The Beginning of the End of Small Jets in Springfield

The post Labor Day season begins with an event of some note at our airport: a legacy airline will bring big jet service back to Springfield: barring a schedule change Delta will bring a Boeing 717 here Tuesday evening about 7:45.

The event is noteworthy because it likely marks the beginning of the end of regional jet service in Springfield.

Regional jets (RJs for short) are those little jets that everyone loves to hate. In our market they generally have 50 seats. They’re cramped. They’re stuffy. Airlines started using RJs in the late 1990s and their use grew into the new century. At their peak they flew over 50% of the nation’s air travelers. Now, airlines are getting rid of RJs as fast as they can …

Image of Boeing 717.

Why the change? In a word: economics. Back in the 1990s RJs were cheaper to fly than bigger jets. Today, it’s the other way around. By some estimates most RJs will be grounded within the next five years.

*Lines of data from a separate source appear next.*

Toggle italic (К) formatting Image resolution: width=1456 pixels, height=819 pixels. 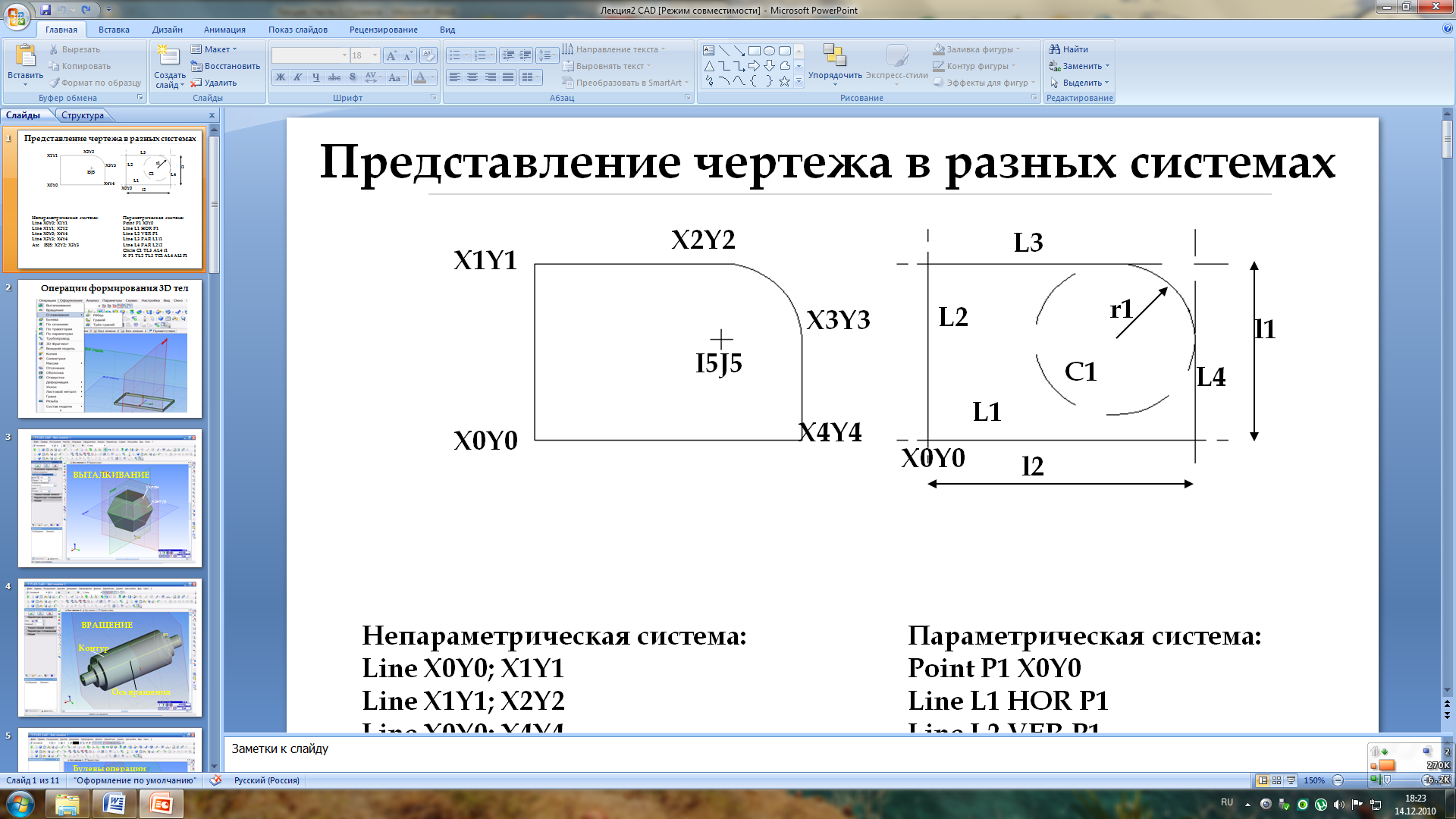tap(298, 77)
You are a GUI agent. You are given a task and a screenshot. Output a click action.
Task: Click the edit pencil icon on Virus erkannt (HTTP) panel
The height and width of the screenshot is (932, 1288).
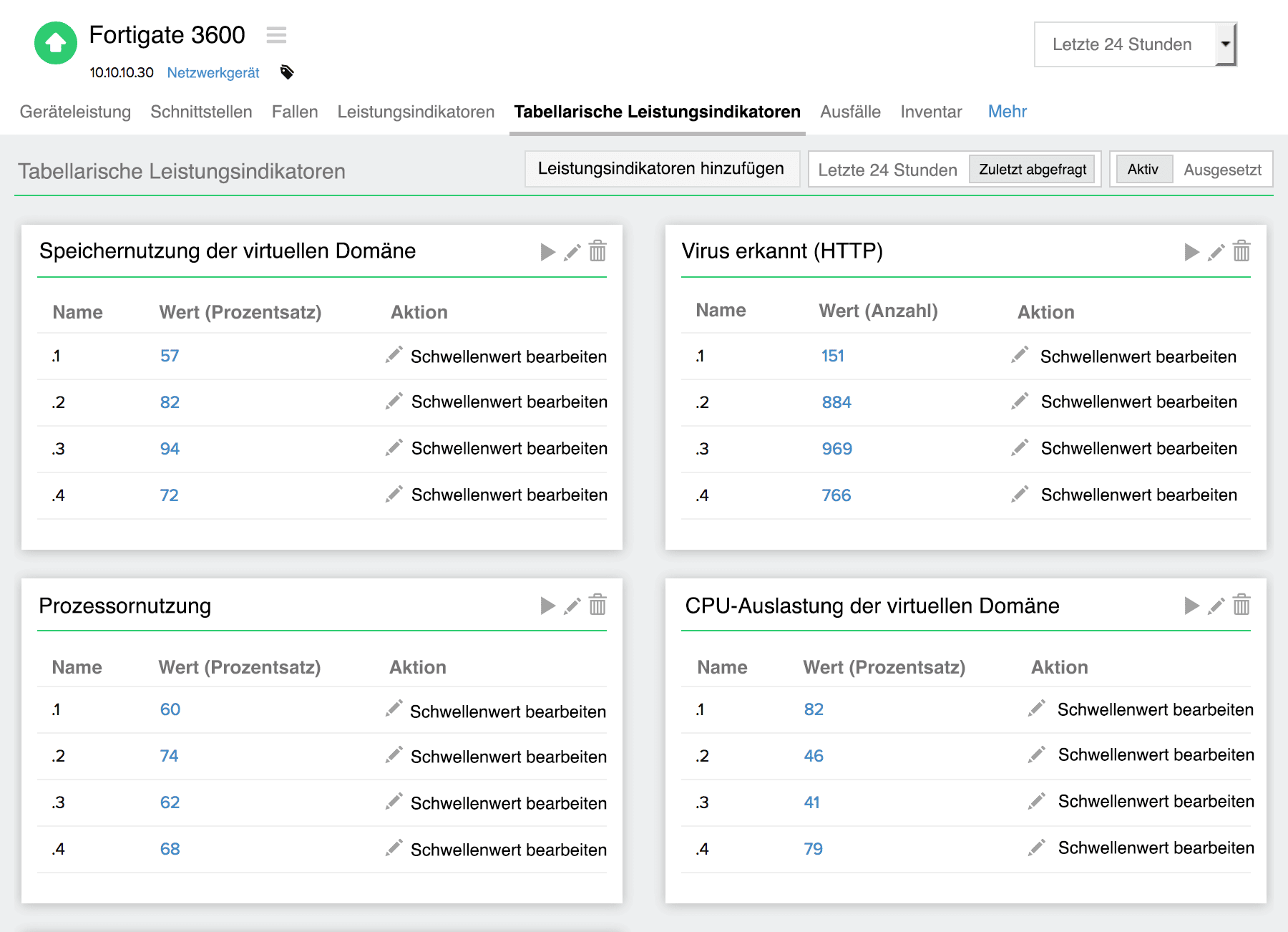click(1216, 252)
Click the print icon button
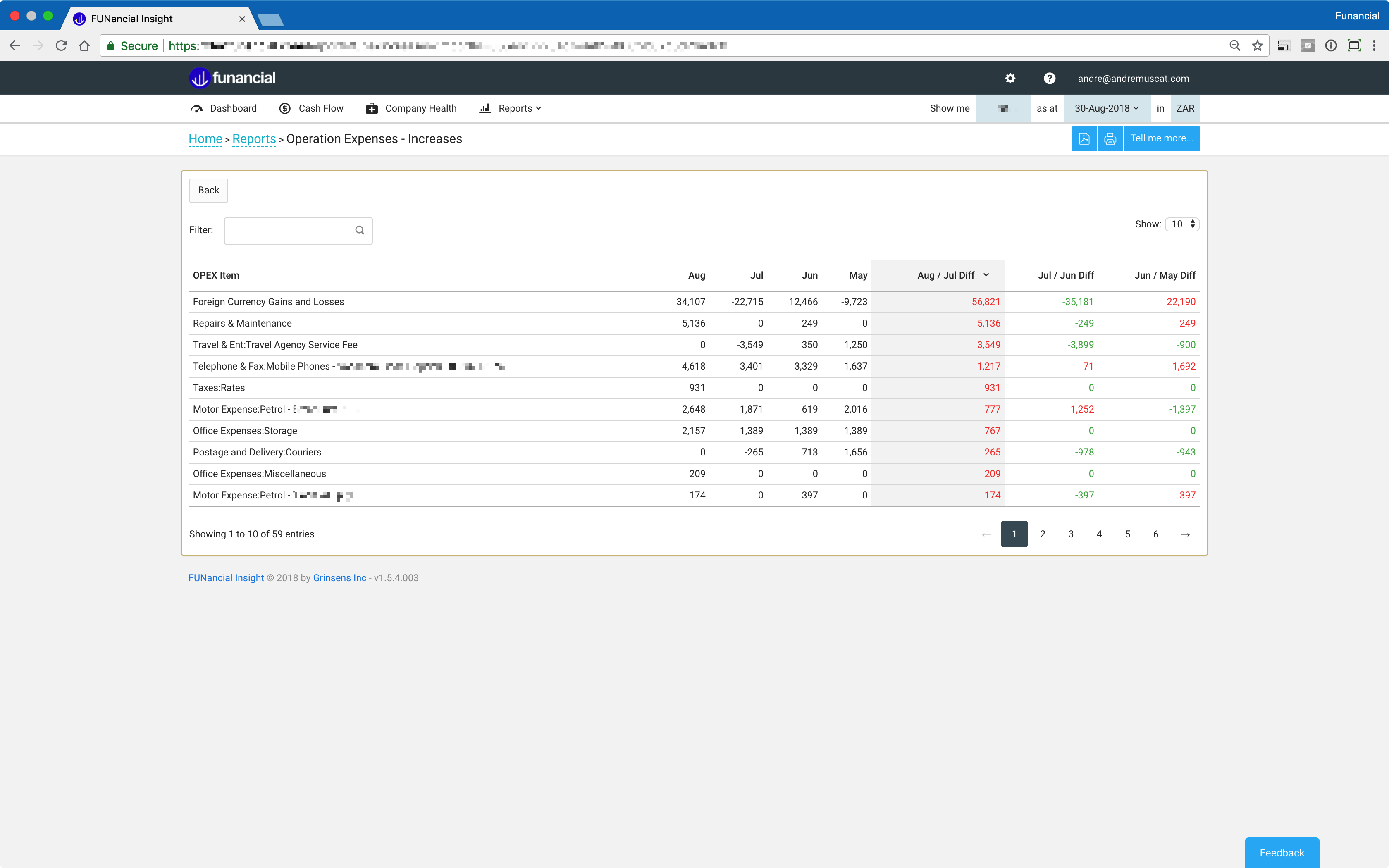This screenshot has height=868, width=1389. point(1110,139)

That’s the Big Picture overview of RJs. Now, let’s bring it down to the local level …

We expect most RJs to leave this market within the next five years (for all the reasons mentioned above). Having said that, it’s possible that RJs’ will exit this market sooner due to strong demand. The number of people using the Springfield airport is up 12 percent over last year. We believe this strong demand is the main reason Delta is bringing the 717 to the market now.

The airline currently has five daily Atlanta flights on 50-seat regional jets. On Tuesday a 717 will serve one of those flights. That means four flights a day on 50-seat planes, and one on a 717, which has 110 seats. The addition of a 717 adds more seats per day to Atlanta. That’s important because the 50-seaters are frequently sold-out. More seats per day means fewer customers turned away.

All-in-all, the return of bigger jets is to be applauded … but there is a downside.

As more regional jets go away we will likely see a decrease in the numbers of daily flights — with bigger jets it takes fewer flights to move the same number of people …

Example: today we have seven flights to Dallas on 50-seat RJs (that’s a total of 350 seats). Having that many flights per day gives travelers a lot of flexibility when it comes to trip planning. Let’s suppose the airline replaces those seven flights with big jets that have 150 seats a piece (that’s a total of 450 seats). That’s right — the airline would need just three flights a day to move the same number of people.

Bottom line: there’s an upside and a downside to bigger jets: more comfort vs. number of flights. That’s the tradeoff we’ll face in the next few years.